■ Task to complete ■
Every line of the data below is to be duplicated exactly, pictures excepted.

Screenshot grounding data:
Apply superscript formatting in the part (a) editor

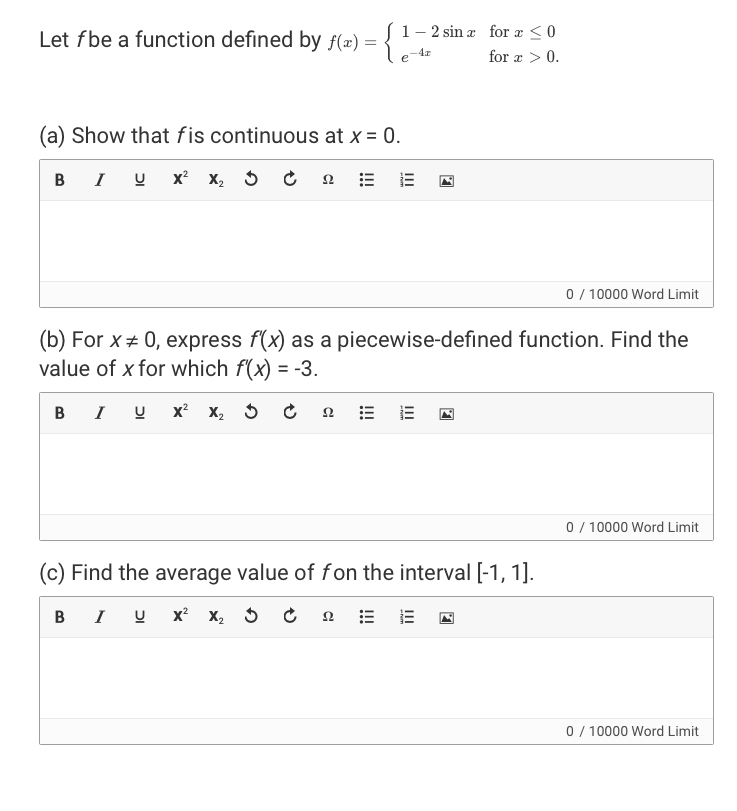click(x=179, y=180)
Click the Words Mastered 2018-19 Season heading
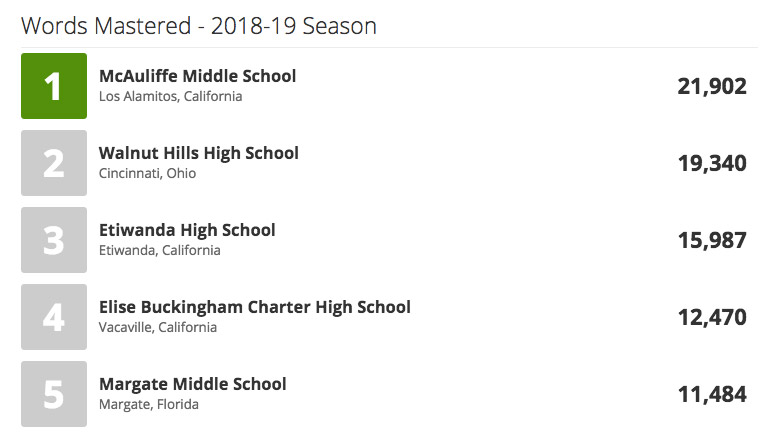The height and width of the screenshot is (433, 773). (199, 25)
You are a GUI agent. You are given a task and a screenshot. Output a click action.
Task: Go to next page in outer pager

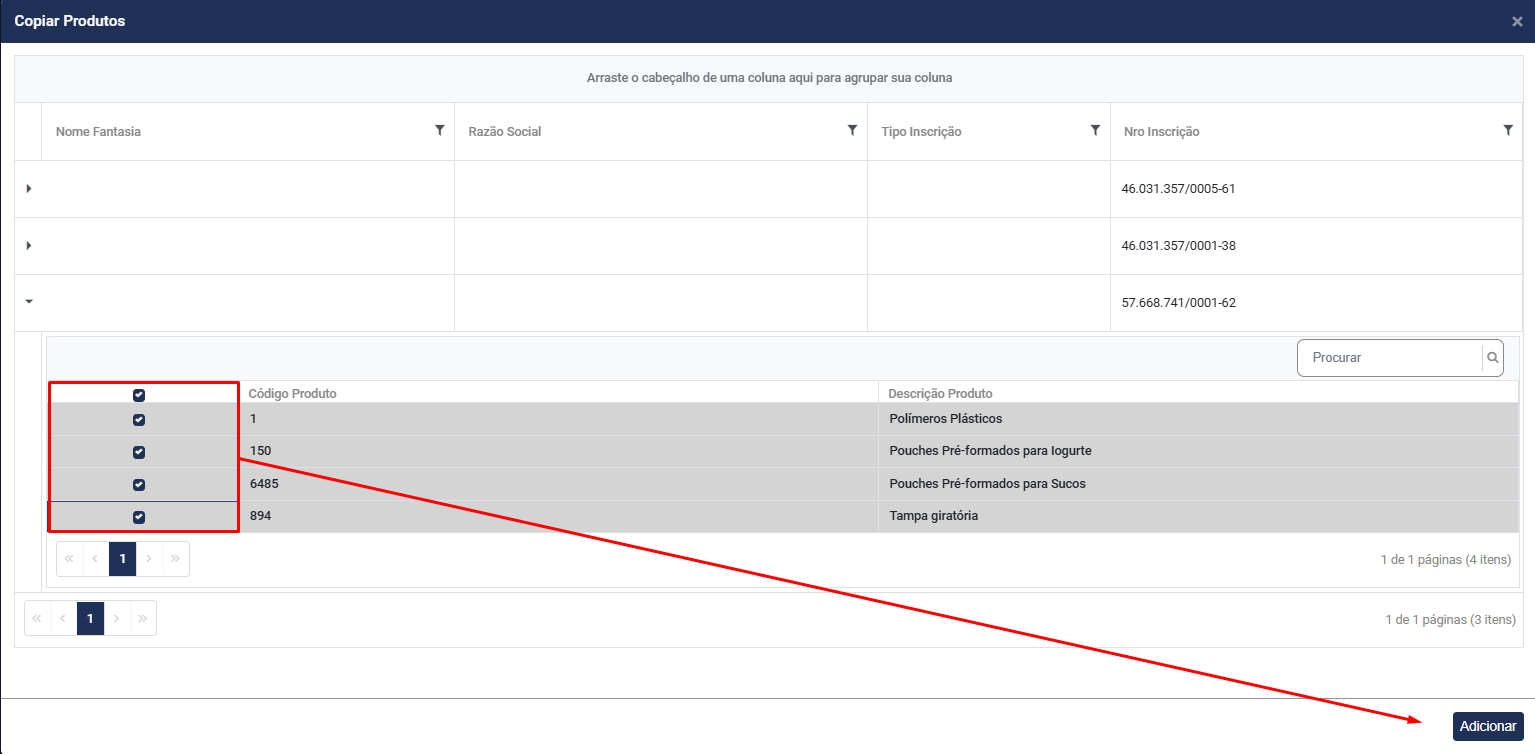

■ Exercise answer ■
Apply superscript formatting in the part (a) editor

click(x=179, y=180)
Click the Words Mastered 2018-19 Season heading
The height and width of the screenshot is (433, 773). (199, 25)
You are a GUI agent. You are given a task and a screenshot. Output a click action.
Task: Go to next page in outer pager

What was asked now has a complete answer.